Note that the boundedness proof we use is somewhat loose at the moment. 
It goes something like "we only need at most X kilobytes of reserve and 
there are X megabytes available".  Much of Peter's patch set is aimed 
at getting more precise about this, but to be sure, handwaving just 
like this has been part of core kernel since day one without too many 
ill effects.

The way we provide guaranteed access to memory resources is:

  - Run critical daemons in PF_MEMALLOC mode, including
    any userspace daemons that must execute in the block IO path
   (cluster coders take note!)

Right now, all writeout submitted to ddsnap gets handed off to a daemon
running in PF_MEMALLOC mode.  This is a needless inefficiency that we 
want to remove in future, and handle as many of those submissions as 
possible entirely in the context of the submitter.  To do this, further 
measures are needed:

  - Network writes performed by the block driver must have access to
    dedicated memory resources.

We have not yet managed to trigger network read memory deadlock, but it 
is just a matter of time, additional fancy virtual block devices, and 
enough stress.  So:

  - Network reads need some fancy extra support because dedicated
    memory resources must be consumed before knowing whether the
    network traffic belongs to a block device or not.

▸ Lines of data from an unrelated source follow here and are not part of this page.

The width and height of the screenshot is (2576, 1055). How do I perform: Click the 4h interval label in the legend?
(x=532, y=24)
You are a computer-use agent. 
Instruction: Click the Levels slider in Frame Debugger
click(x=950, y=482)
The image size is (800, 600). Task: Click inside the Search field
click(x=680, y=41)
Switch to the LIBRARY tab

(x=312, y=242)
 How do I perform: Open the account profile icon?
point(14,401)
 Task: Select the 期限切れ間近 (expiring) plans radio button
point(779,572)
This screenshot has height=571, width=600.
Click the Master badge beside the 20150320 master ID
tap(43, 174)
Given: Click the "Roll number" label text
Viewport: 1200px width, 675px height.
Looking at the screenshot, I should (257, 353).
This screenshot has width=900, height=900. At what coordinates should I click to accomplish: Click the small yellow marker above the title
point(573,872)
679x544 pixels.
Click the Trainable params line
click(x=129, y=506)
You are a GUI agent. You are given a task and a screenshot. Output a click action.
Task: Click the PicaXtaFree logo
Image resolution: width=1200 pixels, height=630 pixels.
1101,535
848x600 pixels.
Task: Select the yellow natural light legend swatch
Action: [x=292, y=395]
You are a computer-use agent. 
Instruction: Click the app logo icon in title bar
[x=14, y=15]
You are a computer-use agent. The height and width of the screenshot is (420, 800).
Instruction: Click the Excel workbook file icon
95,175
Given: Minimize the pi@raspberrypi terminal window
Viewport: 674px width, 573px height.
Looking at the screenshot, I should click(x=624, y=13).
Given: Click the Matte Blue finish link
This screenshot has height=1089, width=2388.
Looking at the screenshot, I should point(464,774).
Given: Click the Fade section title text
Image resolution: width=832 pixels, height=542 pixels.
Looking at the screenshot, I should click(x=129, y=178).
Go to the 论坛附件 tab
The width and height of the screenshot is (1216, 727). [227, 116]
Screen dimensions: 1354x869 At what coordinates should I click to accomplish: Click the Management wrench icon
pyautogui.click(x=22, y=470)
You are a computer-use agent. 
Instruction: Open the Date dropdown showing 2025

Now, the interesting thing about this whole discussion is, none of the 
measures that we are actually using at the moment are implemented in 
either Peter's or Christoph's patch set.  In other words, at present we 
do not require either patch set in order to run under heavy load 
without deadlocking.  But in order to generalize our solution to a 
wider range of virtual block devices and other problematic systems such 
as userspace filesystems, we need to incorporate a number of elements 
of Peter's patch set.

As far as Christoph's proposal goes, it is not required to prevent 
deadlocks.   Whether or not it is a good optimization is an open 
question.

Of all the patches posted so far related to this work, the only 
indispensable one is the bio throttling patch developed by Evgeniy and 
I in a parallel thread.  The other essential pieces are all implemented 
in our block driver for now.  Some of those can be generalized and 
moved at least partially into core, and some cannot.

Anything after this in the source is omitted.